If you have CSA share, you probably have a small stockpile of kohlrabi waiting for your attention. Bulbous, green, and a little extraterrestrial-looking, these root vegetables are still new enough to the scene that some homecooks remain perplexed regarding the best way to utilize them.
But there is no confusion about kohlrabi’s health benefits. Director of Community Programs Tre McCarney shares, “Just one cup of kohlrabi meets the daily requirement for vitamin C, and its phytochemical content make it a powerhouse when it comes to fending off cancer, diabetes, and high cholesterol while improving liver and kidney function.”
How is it best used in the kitchen? Chef John Patterson offers an option: a crunchy, bright slaw to serve as a healthy side dish, or better yet, a top of a BBQ sandwich (we recommend our BBQ Lamb, a rotating option available at our Farm Store for curbside pickup). The crispness of the kohlrabi holds up in the mixture, and the carrots and mint lend a balanced sweetness to this vinegar-based slaw.
- 2 lb kohlrabi
- 1 lb carrots
- ¼ C distilled white vinegar
- 1 T sugar
- 1 t Kosher salt
- 6 sprigs mint (about 20 leaves)
- Zest and juice of 2 limes
- Peel away the outer skin of the kohlrabi and carrots. Using a box grater, shred the kohlrabi and carrots on the medium sized grating holes.

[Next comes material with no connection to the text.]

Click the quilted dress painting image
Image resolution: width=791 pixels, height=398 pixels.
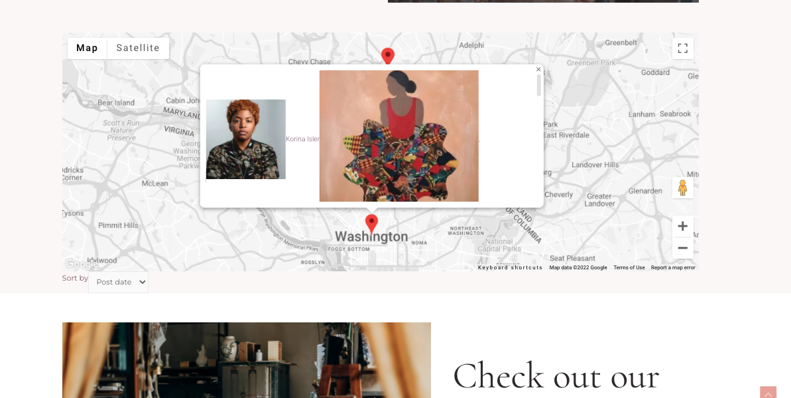point(399,136)

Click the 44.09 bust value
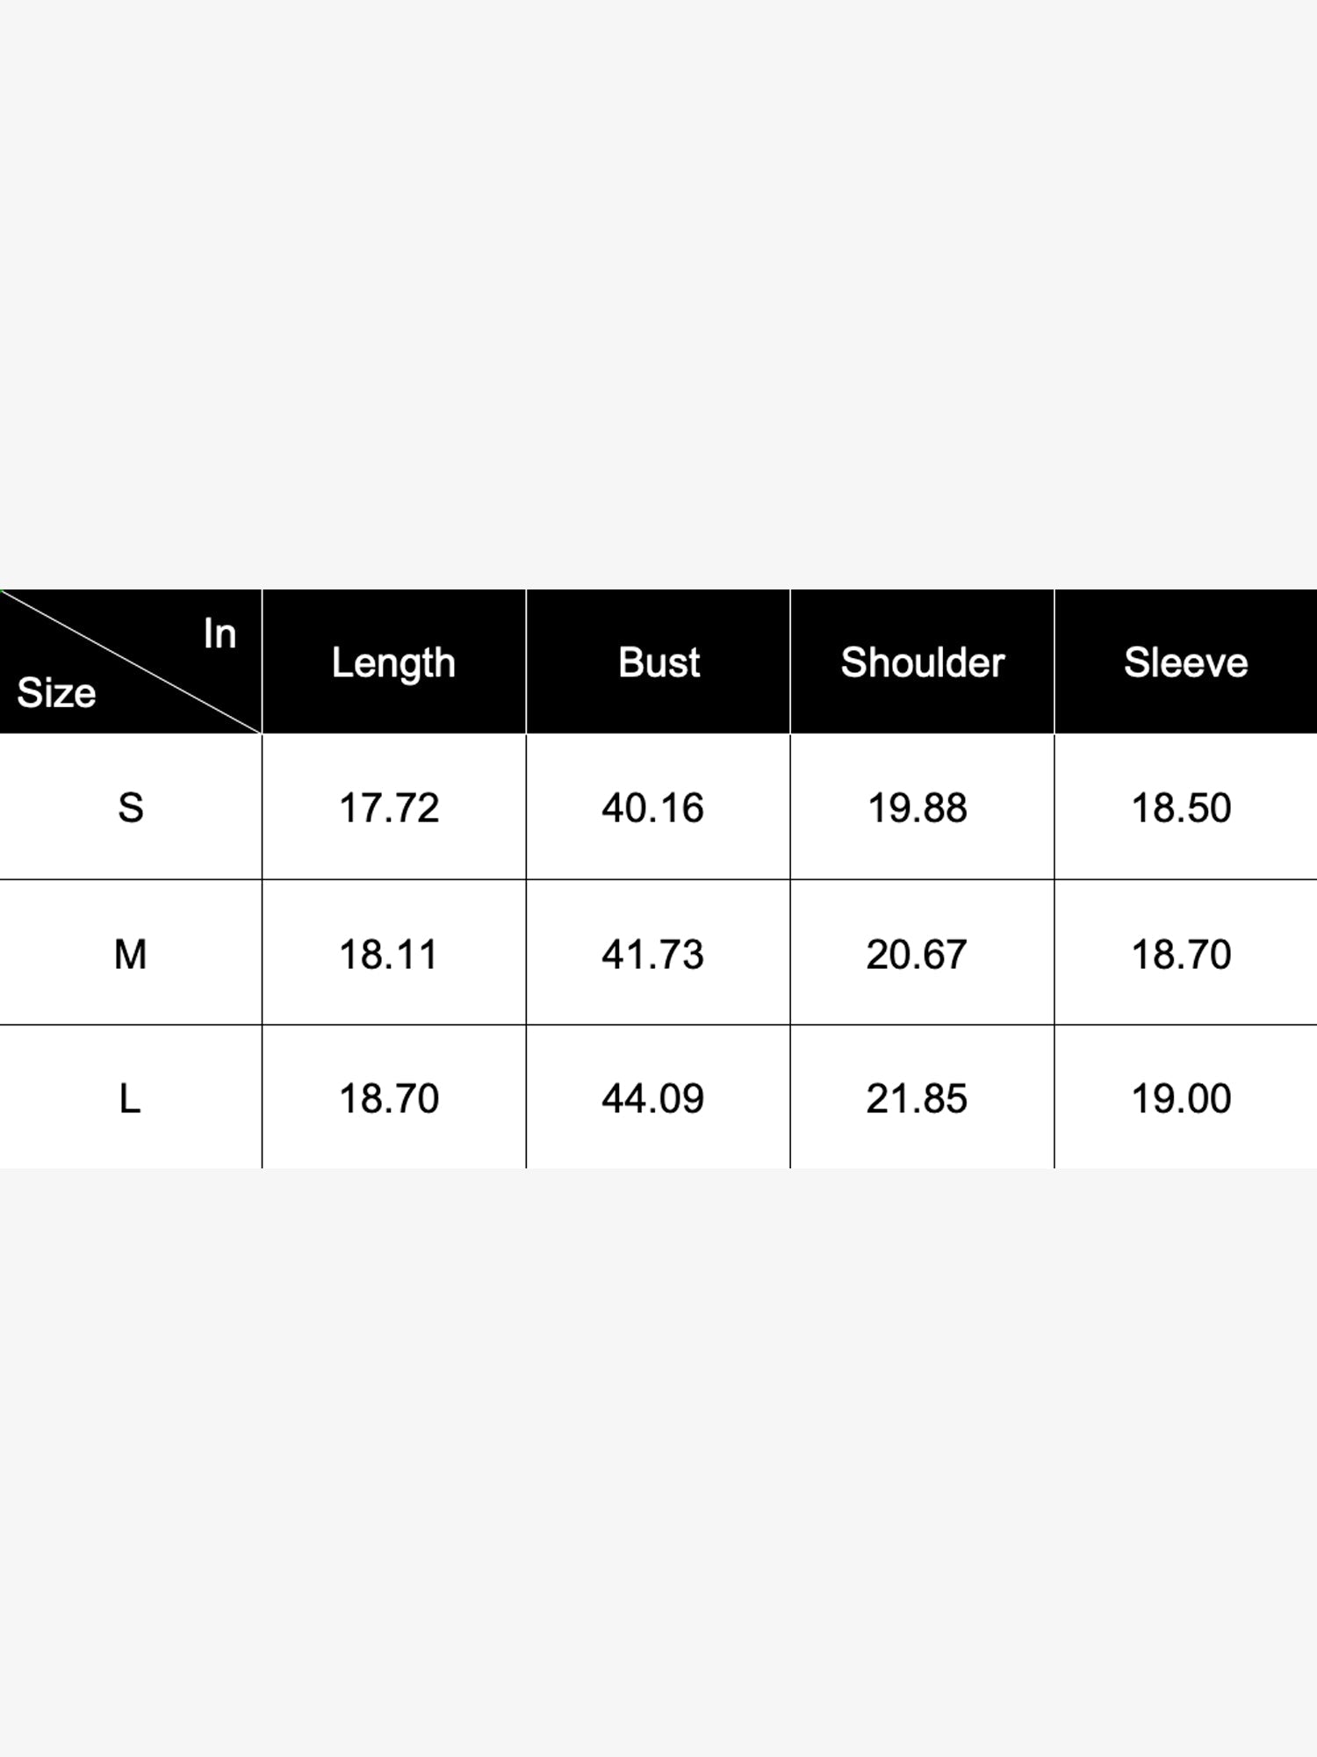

- Transfer shredded kohlrabi and carrot to a medium sized mixing bowl. Season with sugar and salt. Add vinegar, and mix ingredients to evenly coat.
- Cover mixing bowl with plastic wrap and place in refrigerator for a minimum of 30 minutes. After 30 minutes, remove vegetables from the bowl and squeeze gently to remove the excess moisture.
- Finish by tearing the mint leaves and adding the lime juice and zest.